Antônio Cícero despede-se da vida em carta aberta

O compositor, poeta, crítico literário, filósofo e imortal da ABL, que estava com Alzheimer, escreveu texto sobre a decisão de se submeter à eutanásia assistida na Suíça, nesta quarta-feira (23)

O poeta Antônio Cícero se despediu, em carta, da família e dos amigos, antes de se submeter a eutanásia assistida na Suíça, nesta quarta-feira (23/10), aos 79 anos. Eleito para a Academia Brasileira de Letras em 10 de agosto 2017, ocupava a cadeira 27, sucedendo Eduardo Portella.

Antônio Cícero vinha planejando o procedimento de eutanásia/suicídio assistido junto à Associação Dignitas, em Zurich, na Suíça, providenciando o envio dos documentos necessários. "Ele insistiu muito que ninguém soubesse", afirmou Marcelo Pies, marido de Cícero. "Também fez questão de ser cremado. Fomos a Paris por uns dias nos despedir da cidade que ele tanto admirava", concluiu.

Irmão da cantora Marina Lima, de quem foi parceiro musical, Antônio Cícero Correia Lima nasceu no Rio de Janeiro, em 6 de outubro de 1945. Compositor, poeta, crítico literário, filósofo e escritor brasileiro, passou a ser mais conhecido do público quando assinou a parceria das canções Fullgás (título de um dos discos de maior sucesso de Marina, em 1983), À francesa (com Cláudio Zoli) e Pra começar. Além de Marina, Antônio Cícero também fez parcerias com Waly Salomão, João Bosco, Orlando Morais, Adriana Calcanhotto e Lulu Santos (coautor, juntamente a Sérgio Souza, do hit O Último Romântico, de 1984).

Em 1995, Cicero publicou seu 1º livro, "O mundo desde o fim". No ano seguinte, lançou o livro de poemas "Guardar', vencedor do prêmio Nestlé de Literatura Brasileira. Também foi autor do livro de ensaios “Finalidades sem fim”, finalista do prêmio Jabuti. De 2007 a 2010, assinou uma coluna para o jornal Folha de S. Paulo, e, em 10 de agosto de 2017, foi eleito para assumir uma cadeira da ABL, sucedendo o crítico e professor Eduardo Portella.

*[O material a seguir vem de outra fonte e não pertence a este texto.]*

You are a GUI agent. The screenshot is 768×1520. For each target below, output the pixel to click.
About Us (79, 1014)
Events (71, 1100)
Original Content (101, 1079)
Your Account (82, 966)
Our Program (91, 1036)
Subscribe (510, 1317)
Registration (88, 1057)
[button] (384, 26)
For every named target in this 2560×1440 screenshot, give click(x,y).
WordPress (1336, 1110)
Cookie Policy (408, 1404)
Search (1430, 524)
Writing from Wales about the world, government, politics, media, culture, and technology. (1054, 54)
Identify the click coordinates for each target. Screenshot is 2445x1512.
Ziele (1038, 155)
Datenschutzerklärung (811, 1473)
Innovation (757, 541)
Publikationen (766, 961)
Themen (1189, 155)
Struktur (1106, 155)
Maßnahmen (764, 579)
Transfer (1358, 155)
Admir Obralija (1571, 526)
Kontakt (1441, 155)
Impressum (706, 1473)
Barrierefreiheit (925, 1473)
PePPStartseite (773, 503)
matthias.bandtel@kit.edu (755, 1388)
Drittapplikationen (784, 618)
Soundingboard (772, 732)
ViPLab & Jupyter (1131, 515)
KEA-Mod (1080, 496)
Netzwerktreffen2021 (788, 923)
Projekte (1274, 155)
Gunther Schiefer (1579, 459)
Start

Eis a íntegra da carta deixada por Antônio Cícero:

"Queridos amigos,
Encontro-me na Suíça, prestes a praticar eutanásia.
O que ocorre é que minha vida se tornou insuportável. Estou sofrendo de
Alzheimer.
Assim, não me lembro sequer de algumas coisas que ocorreram não apenas
no passado remoto, mas mesmo de coisas que ocorreram ontem.
Exceto os amigos mais íntimos, como vocês, não mais reconheço muitas
pessoas que encontro na rua e com as quais já convivi.
Não consigo mais escrever bons poemas nem bons ensaios de filosofia.
Não consigo me concentrar nem mesmo para ler, que era a coisa de que eu
mais gostava no mundo.
Apesar de tudo isso, ainda estou lúcido bastante para reconhecer minha
terrível situação.
A convivência com vocês, meus amigos, era uma das coisas – senão a coisa
– mais importante da minha vida. Hoje, do jeito em que me encontro, fico
até com vergonha de reencontrá-los.
Pois bem, como sou ateu desde a adolescência, tenho consciência de que
quem decide se minha vida vale a pena ou não sou eu mesmo.
Espero ter vivido com dignidade e espero morrer com dignidade.
Eu os amo muito e lhes envio muitos beijos e abraços."